兩位日語名師,在台灣的一場重逢

這一晚,我們在「酒茶檔」吃飯,席間最難得的,是促成了兩位日語名師在台灣相遇——和達知創作社(香港)校長鈴木妃佐子老師,以及大家熟悉的草菇老師。
2018年下半年,我被迫離開工作多年的媒體市場。那段時間留在香港,日子過得有點百無聊賴,於是決定重新拾起30年前曾經學過、卻早已忘得七七八八的日文。
我重返日語課堂的第一站,正是和達知創作社;而鈴木老師,就是我重新學習日文後遇到的第一位老師。
鈴木老師在香港生活超過30年,擁有逾18年教學經驗。多年來,她憑着耐性與方法,協助不同程度的學生跨越學習日語的障礙。

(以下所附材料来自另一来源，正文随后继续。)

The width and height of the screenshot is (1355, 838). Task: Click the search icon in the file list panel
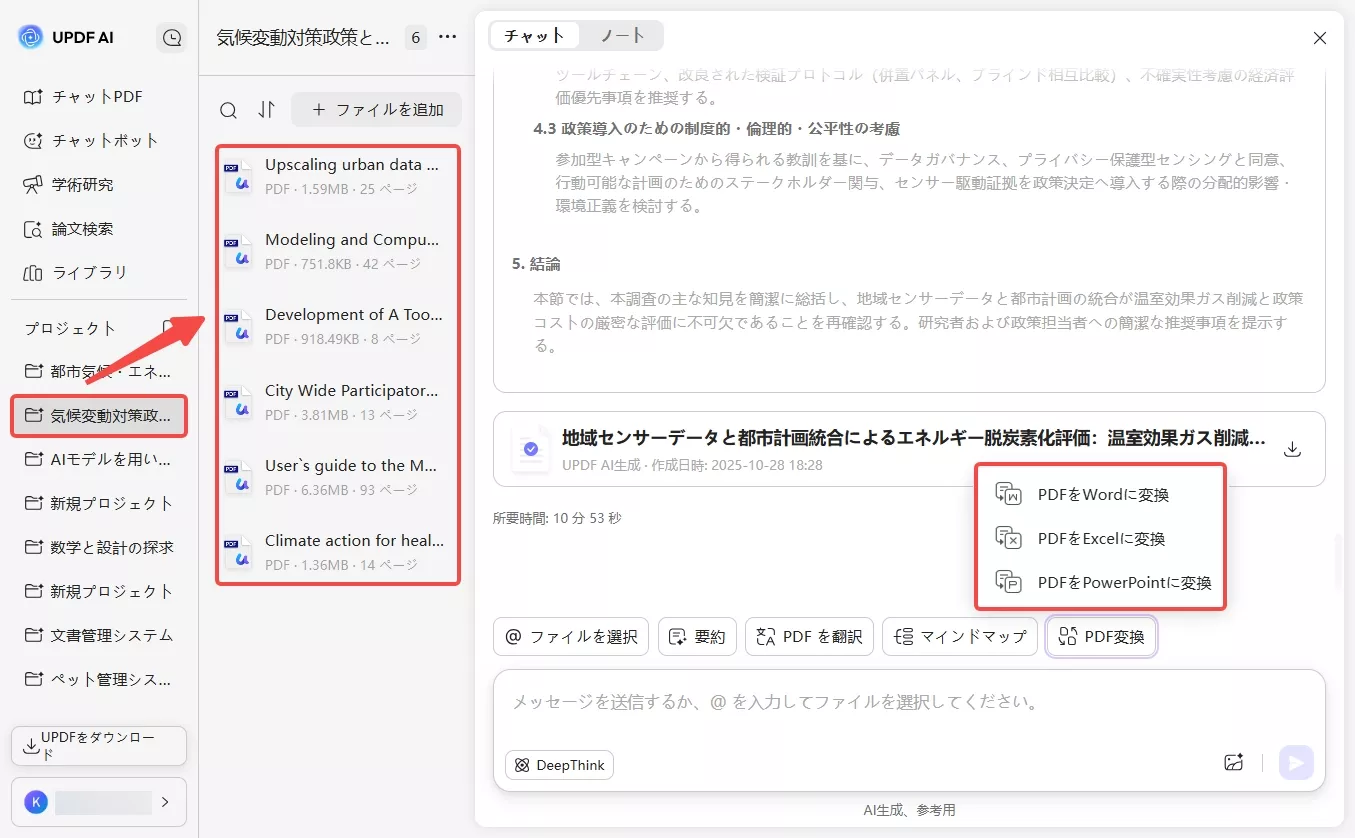(x=228, y=109)
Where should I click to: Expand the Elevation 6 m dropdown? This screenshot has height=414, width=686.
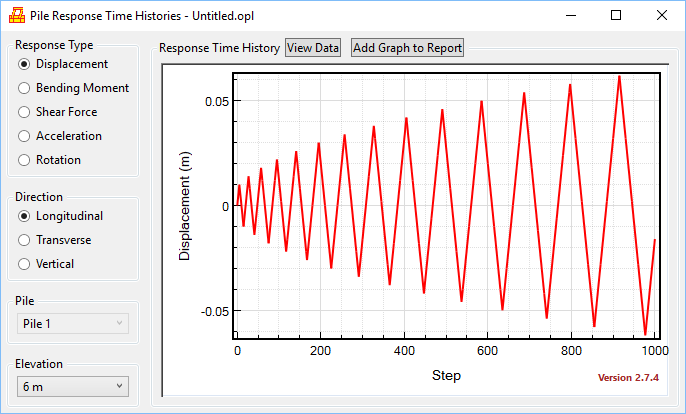pos(72,386)
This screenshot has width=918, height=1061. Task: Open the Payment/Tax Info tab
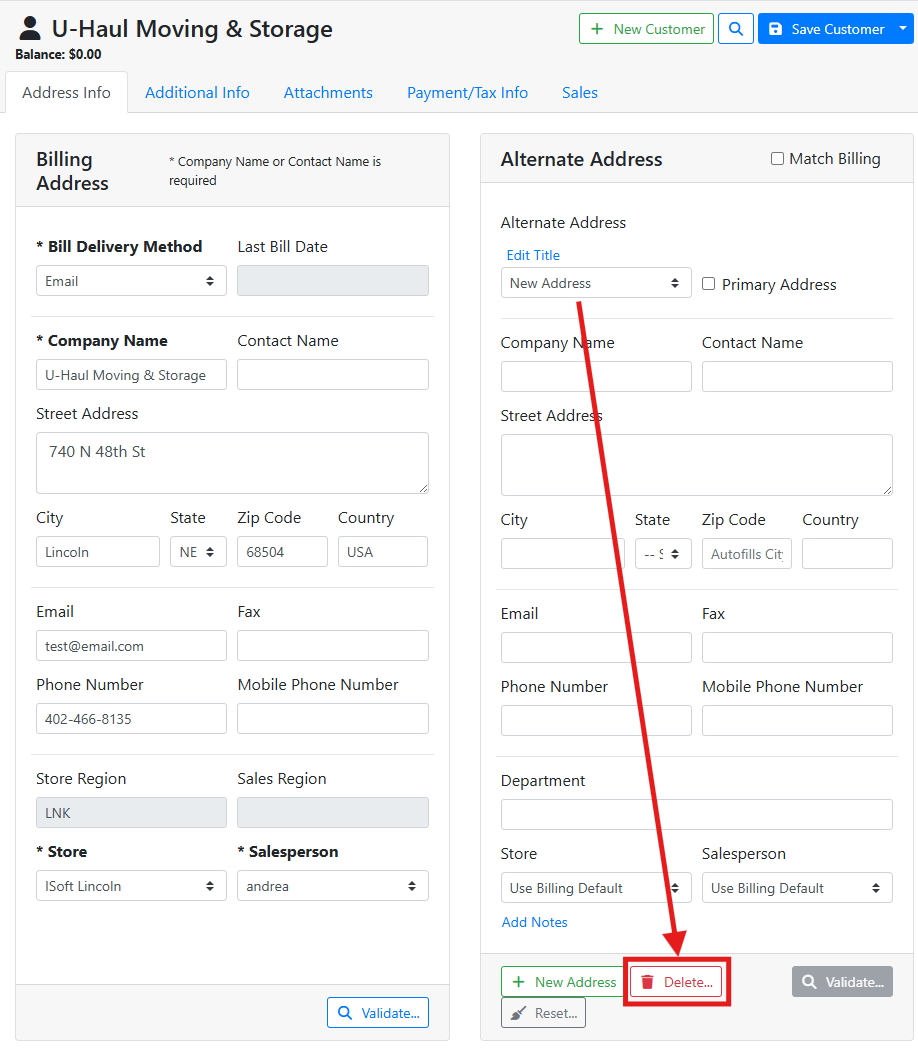click(x=467, y=93)
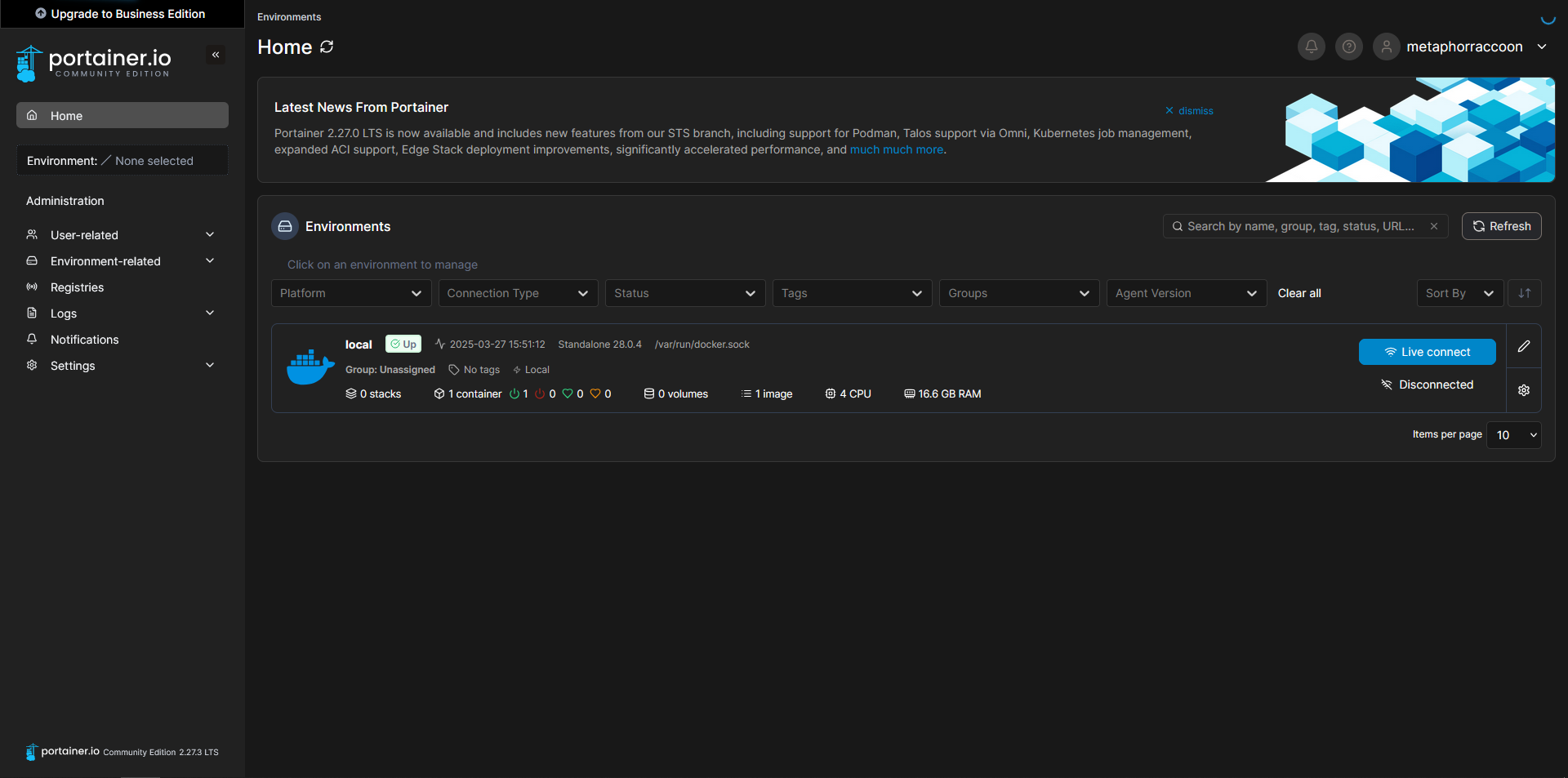Edit the local environment with pencil icon
Screen dimensions: 1568x778
tap(1523, 346)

至於草菇老師,則是我學習日語路上的最後一位老師,決定生死相隨。草菇離開香港之前,曾任教於香港大學校外課程及香港日本文化協會,也是其中一位最受學生歡迎的日語老師。
沒想到,我學習日語的「第一位老師」與「最後一位老師」,這一晚竟然在台灣同桌相聚。
話題就由她們共同教過的那名「資質相當有限的劣徒」——也就是我——開始。原本只是一頓輕鬆的晚飯,最後竟變成了一場長達四小時的教學交流。

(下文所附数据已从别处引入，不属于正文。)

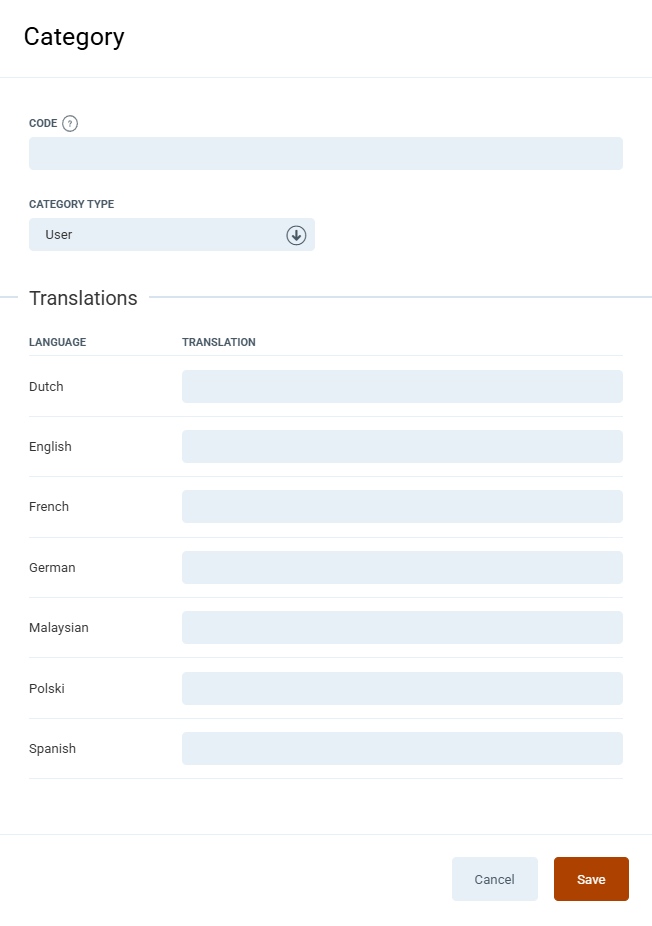Screen dimensions: 652x926
Task: Focus the CODE input field
Action: (325, 154)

兩位老師由學習障礙談到課堂設計,由學生的不同性格談到如何保持學習動力。桌上的蝦、蒸魚和青菜一道接一道端上來,話題也一個接一個延續下去;就連陪伴我們的小狗Skipper也安靜地加入了這場難得的聚會。
看着兩位有教無類的老師言談甚歡,我忽然覺得:自己雖然學得不算出色,但至少成為了這次相遇的共同話題,也算是對日語教育作出了一點意想不到的「貢獻」。
學習一種語言,收穫的或許從來不只是文法和詞彙,還有一路遇見的人,以及多年以後仍能延續的緣分。
這一晚,在台灣北投,吃的是香港家常菜,談的是香港的教學歲月;一桌飯菜、四小時對話,也讓一段跨越香港、台灣與日本的師生緣,再次連結起來。